The Slasher is mostly a crime-fiction book that highlights two homicide investigators attempting to locate Palke. As fun as that was, I think I enjoyed the more personal account of Warren's downfall. The fact that this suburban husband and father could socially and financially plunge to the depths of alcoholism and suicidal tendencies was riveting. While Demaris is mostly known for his books on organized crime, I felt he presented this emotional story in a way that was easily relatable to readers. 
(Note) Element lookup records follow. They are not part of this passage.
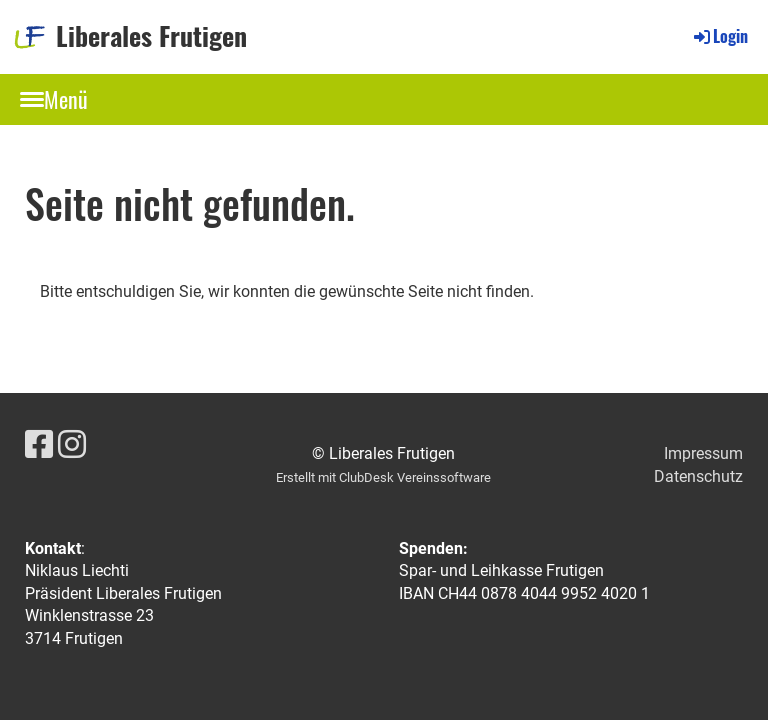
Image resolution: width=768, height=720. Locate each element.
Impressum (703, 453)
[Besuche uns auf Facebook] (39, 445)
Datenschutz (698, 476)
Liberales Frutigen (151, 36)
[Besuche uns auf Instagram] (72, 445)
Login (719, 36)
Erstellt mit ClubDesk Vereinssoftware (383, 477)
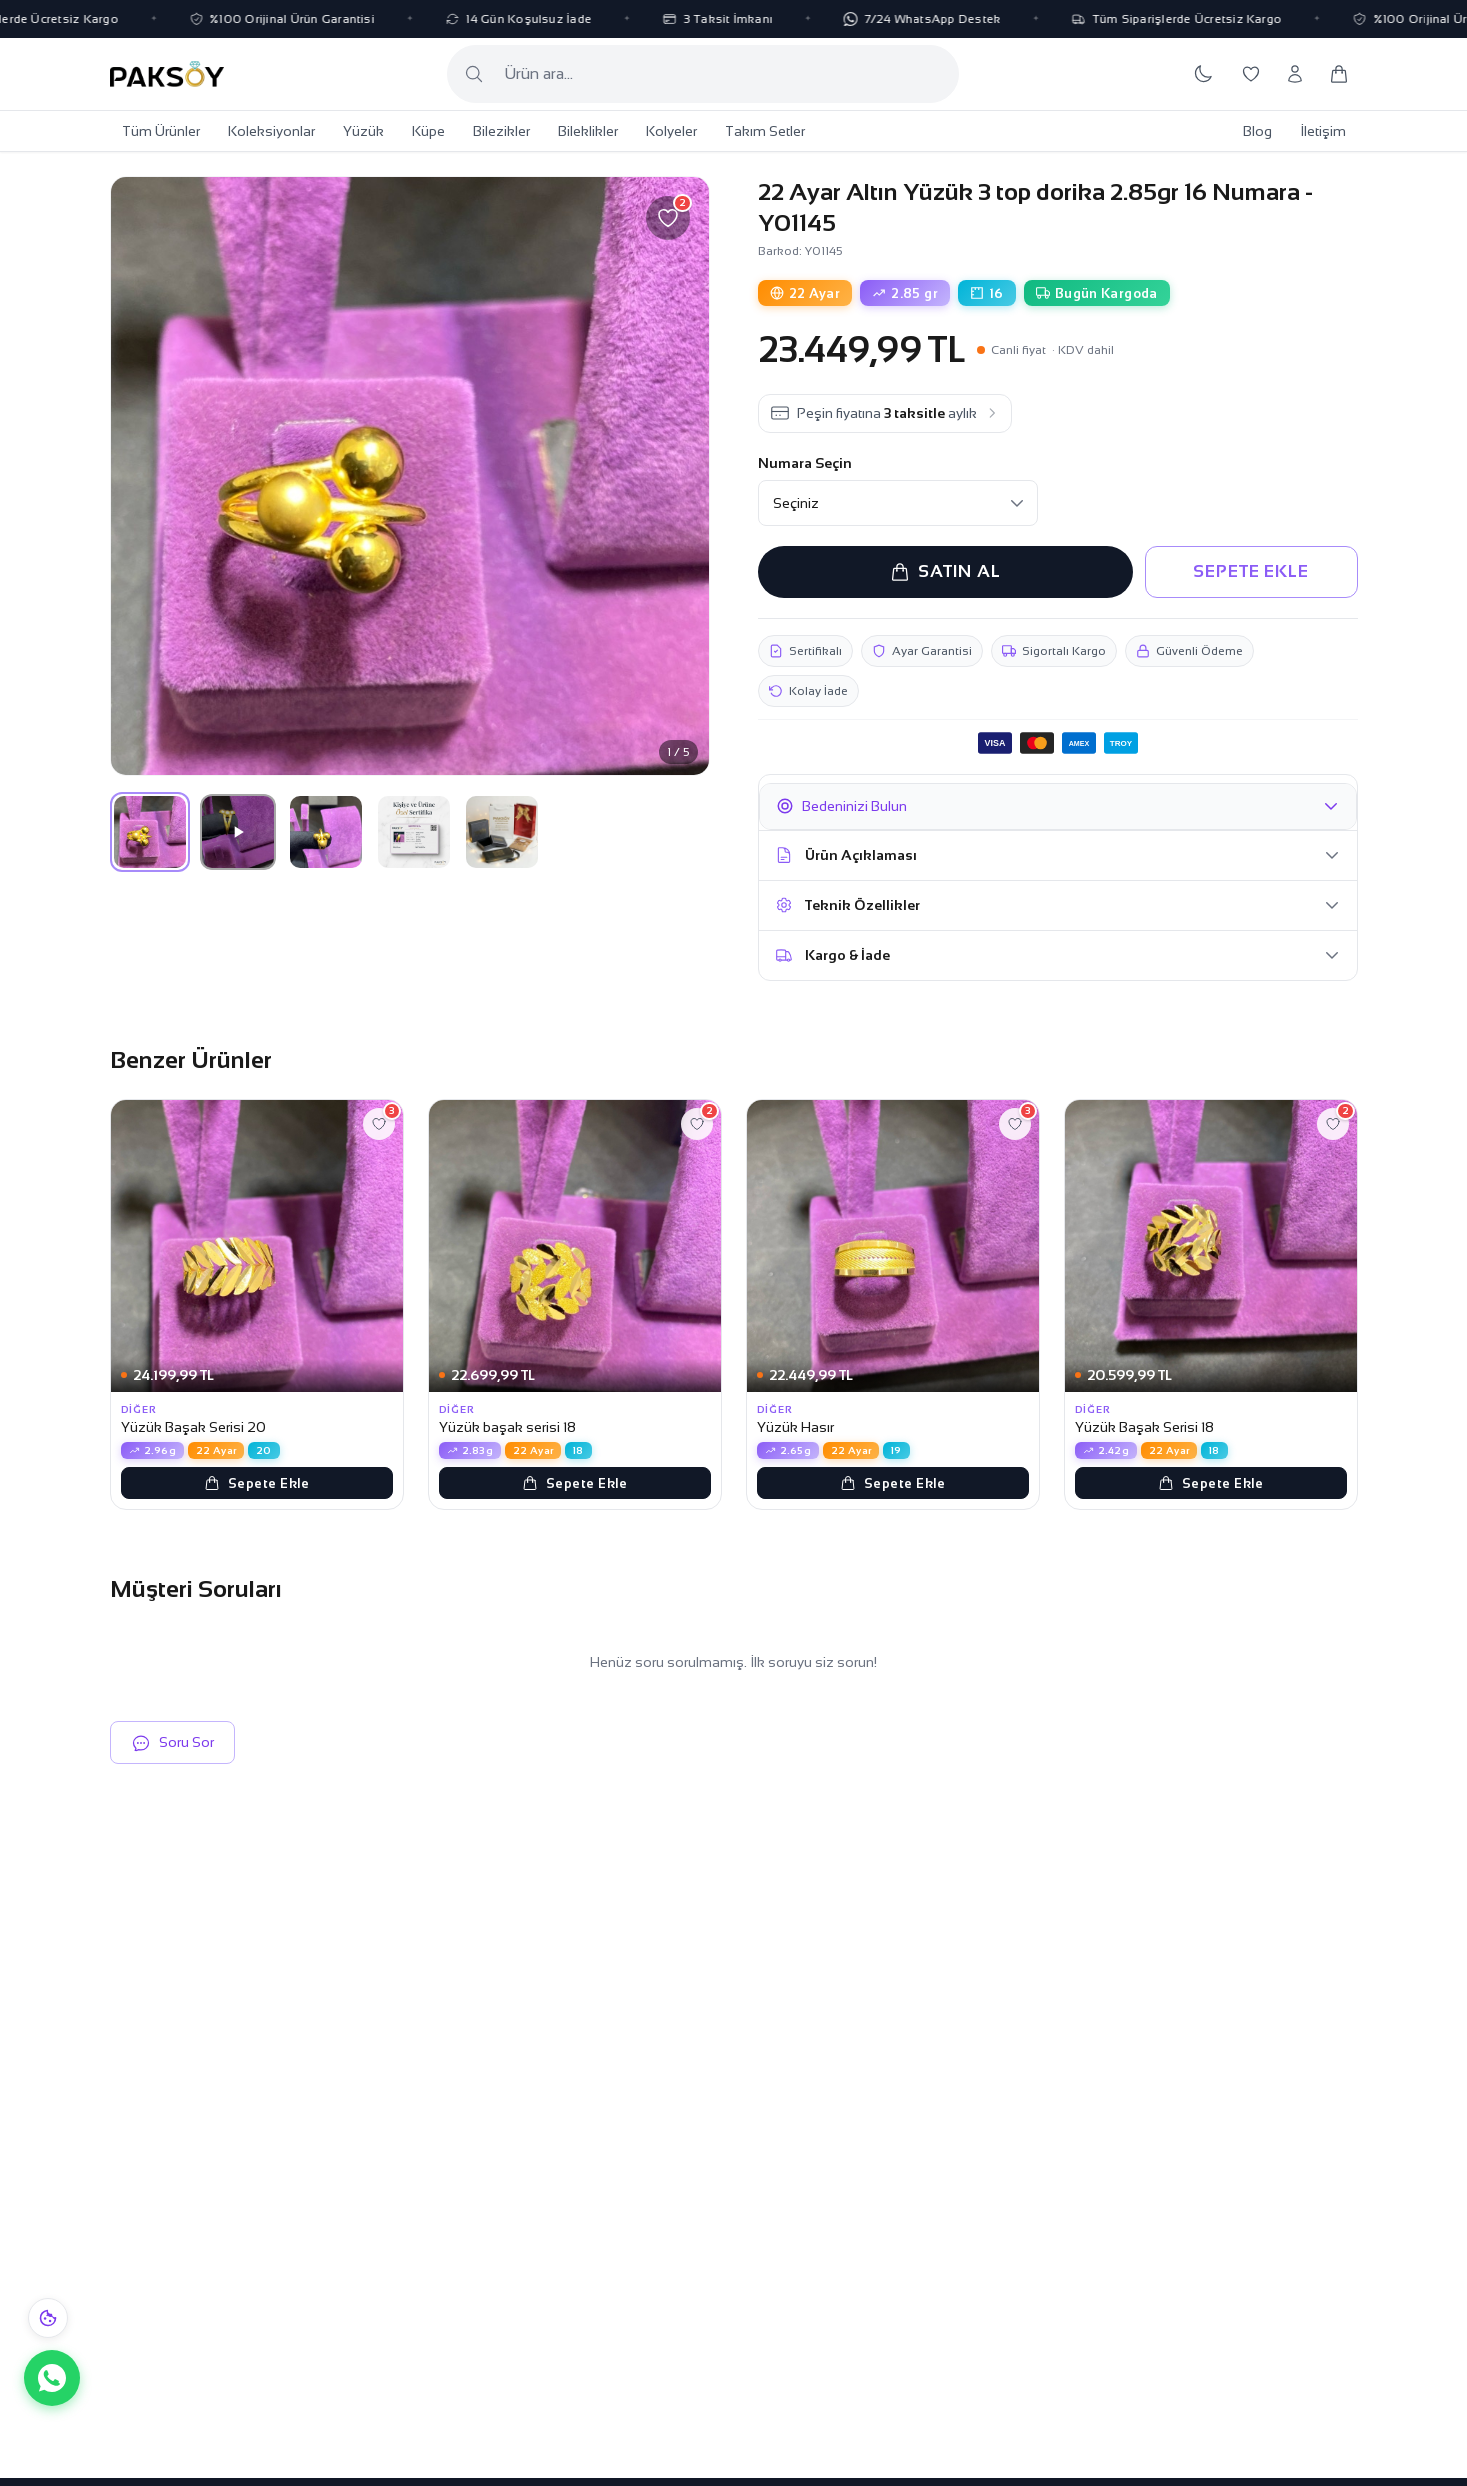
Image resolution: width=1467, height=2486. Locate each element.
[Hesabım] (1295, 74)
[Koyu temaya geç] (1203, 74)
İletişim (1323, 131)
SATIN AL (945, 572)
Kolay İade (808, 691)
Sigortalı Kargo (1054, 651)
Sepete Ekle (257, 1483)
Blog (1257, 131)
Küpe (428, 131)
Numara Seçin (805, 463)
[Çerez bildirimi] (48, 2318)
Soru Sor (172, 1743)
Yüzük (363, 131)
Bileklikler (588, 131)
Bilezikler (501, 131)
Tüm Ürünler (161, 131)
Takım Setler (765, 131)
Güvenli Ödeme (1189, 651)
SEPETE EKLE (1250, 571)
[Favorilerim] (1251, 74)
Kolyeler (671, 131)
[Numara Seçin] (898, 503)
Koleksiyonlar (271, 131)
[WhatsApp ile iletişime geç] (52, 2378)
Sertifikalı (805, 651)
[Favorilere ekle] (668, 218)
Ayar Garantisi (922, 651)
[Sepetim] (1339, 74)
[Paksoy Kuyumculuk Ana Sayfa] (167, 74)
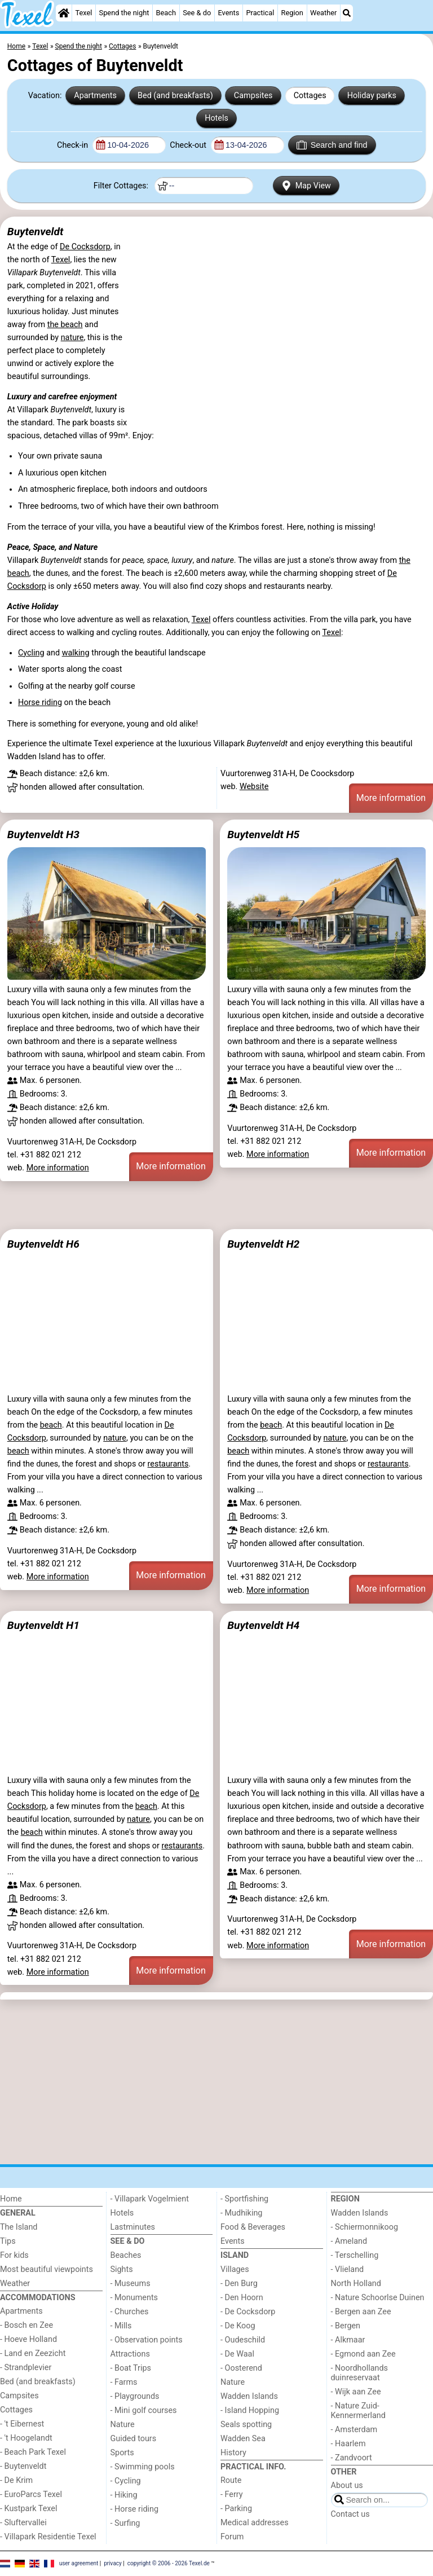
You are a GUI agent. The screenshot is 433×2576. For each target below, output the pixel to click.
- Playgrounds (135, 2396)
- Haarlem (348, 2444)
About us (347, 2485)
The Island (18, 2227)
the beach (65, 324)
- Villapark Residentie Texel (48, 2537)
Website (254, 786)
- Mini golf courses (144, 2410)
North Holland (356, 2283)
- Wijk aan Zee (356, 2392)
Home (11, 2199)
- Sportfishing (244, 2199)
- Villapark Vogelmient (150, 2199)
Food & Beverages (252, 2227)
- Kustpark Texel (29, 2508)
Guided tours (134, 2438)
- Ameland (349, 2241)
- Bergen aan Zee (361, 2312)
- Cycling (126, 2481)
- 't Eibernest (22, 2424)
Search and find (332, 145)
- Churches (130, 2312)
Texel (83, 12)
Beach (166, 12)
The Slasher also features some really mature moments that were shocking to me considering this is a 1959 paperback. Palke's flirtation with men wasn't something that was common in literature or film for that time period. While not terribly graphic, Demaris presents some material that was probably taboo or controversial at the time. At one point Palke insinuates that heterosexual men all have a homosexual tendency at one point or another. Warren's wife even reflects on a personal relationship she had with another woman. Beyond that, the sexual crimes were disturbing. Palke's stabbing was comparable to intercourse, each penetration becoming a sexual crescendo that eventually leads to castration. This is all pretty bold stuff for 1959. None of this is really illustrated with the book's cover. Instead, the artwork suggests that the killer is preying on voluptuous women instead of men.

If you like crime-fiction, there's no reason that you won't enjoy The Slasher. Considering all of the elements at work here, Demaris is able to inject quite a bit into a relatively short 172-page novel. From graphic violence, sexual innuendo, police procedures and the aforementioned "riches to rags" personal story, The Slasher is a multifaceted, enjoyable paperback.